With more than half of the vote counted, the race for the president of Congo seems headed toward a runoff between incumbent Joseph Kabila and Jean-Pierre Bemba, a tycoon who has been accused of war crimes.
On Saturday, the Congolese election commission released a batch of new results indicating that Kabila was ahead 48 percent to Bemba's 18 percent, with nearly 12 million of an estimated 20 million votes counted. The rules call for a runoff in October if no candidate clears the 50 percent mark.
The July 30 election, with 33 presidential candidates, was the first major multiparty contest in Congo in more than 40 years. Though the voting went peacefully for the most part, the counting has been turbulent, with some ballots burned, others missing and the results cloaked in mystery.
Initially, Kabila, who inherited power after his father, Laurent Kabila, was gunned down in 2001, was predicted to win in a walk. Then local observers, analyzing early results, announced Bemba was ahead.

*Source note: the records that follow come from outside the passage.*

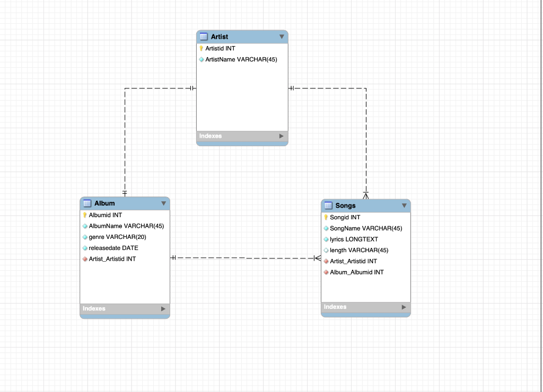The width and height of the screenshot is (543, 392).
Task: Select the table icon in the Album header
Action: point(86,203)
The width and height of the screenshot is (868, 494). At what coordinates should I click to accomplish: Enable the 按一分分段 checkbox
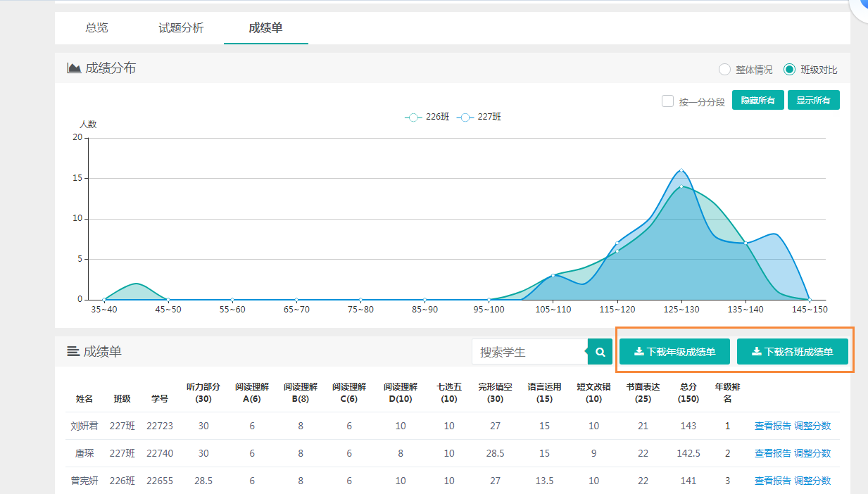pyautogui.click(x=668, y=101)
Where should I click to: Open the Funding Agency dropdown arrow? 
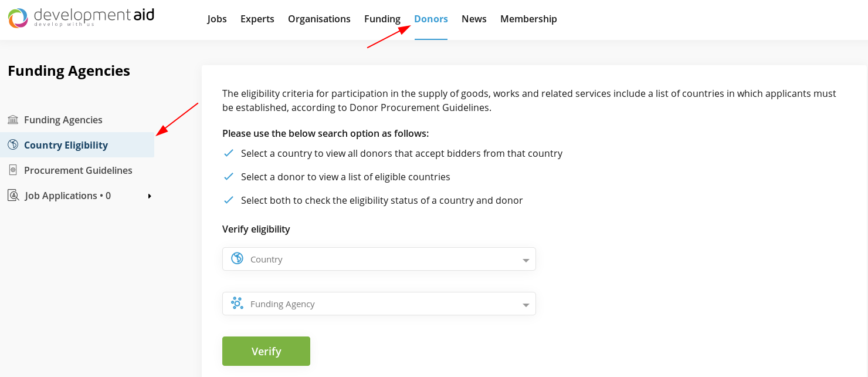coord(525,305)
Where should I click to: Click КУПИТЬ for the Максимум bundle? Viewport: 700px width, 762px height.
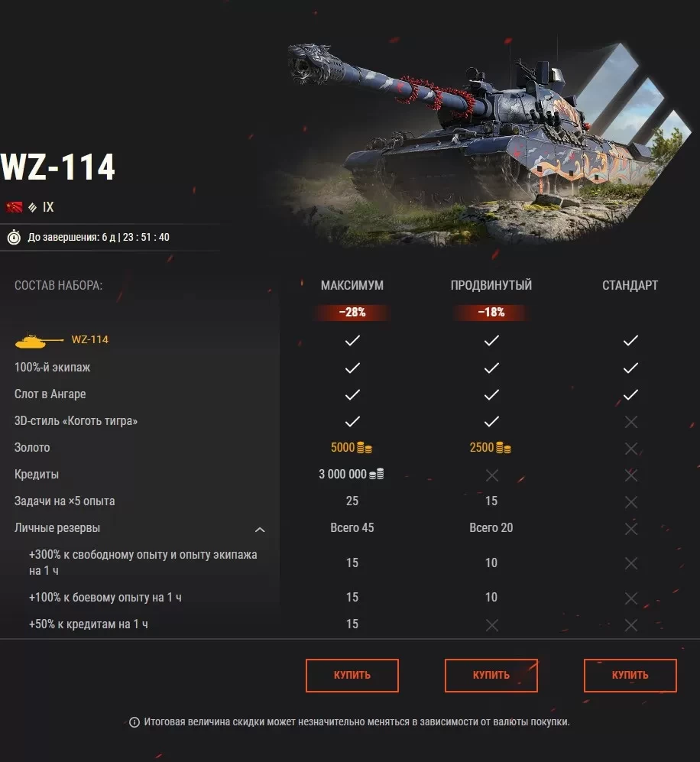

Now Kabila seems solidly in front.
Even Kabila's most energetic supporters say a runoff might not be such a bad thing. If Kabila won outright, the theory goes, it could fan suspicions that he rigged the outcome, which might ignite violence and upheaval.
The reality is that most Congolese voters are deeply cynical about politics, knowing nothing but dictatorship and corruption. Congo was ruled for more than 30 years by Mobutu Sese Seko, a notoriously extravagant autocrat.
Laurent Kabila, an aging rebel leader, helped overthrow him, only to plunge Congo deep into war. Joseph Kabila is credited with bringing the fighting to an end, and huge posters across the country proclaim Joseph the "artisan of peace."
But Bemba's formidable campaign machine raised doubts about whether the president of Congo was even Congolese. Kabila spent much of his boyhood outside the country because his father was in exile.
"And it was this serious misinformation campaign," said Kikaya bin Karubi, one of Kabila's aides, "that cost us millions of votes."
Bemba, though, has own image problems. The son of one of the richest men in Congo and a businessman in his own right, Bemba led an insurgent movement in eastern Congo, and his troops have been accused of brutalizing civilians and eating people.
It is unclear whom the secondary candidates would back if the vote went to a runoff. Analysts say their support could be crucial.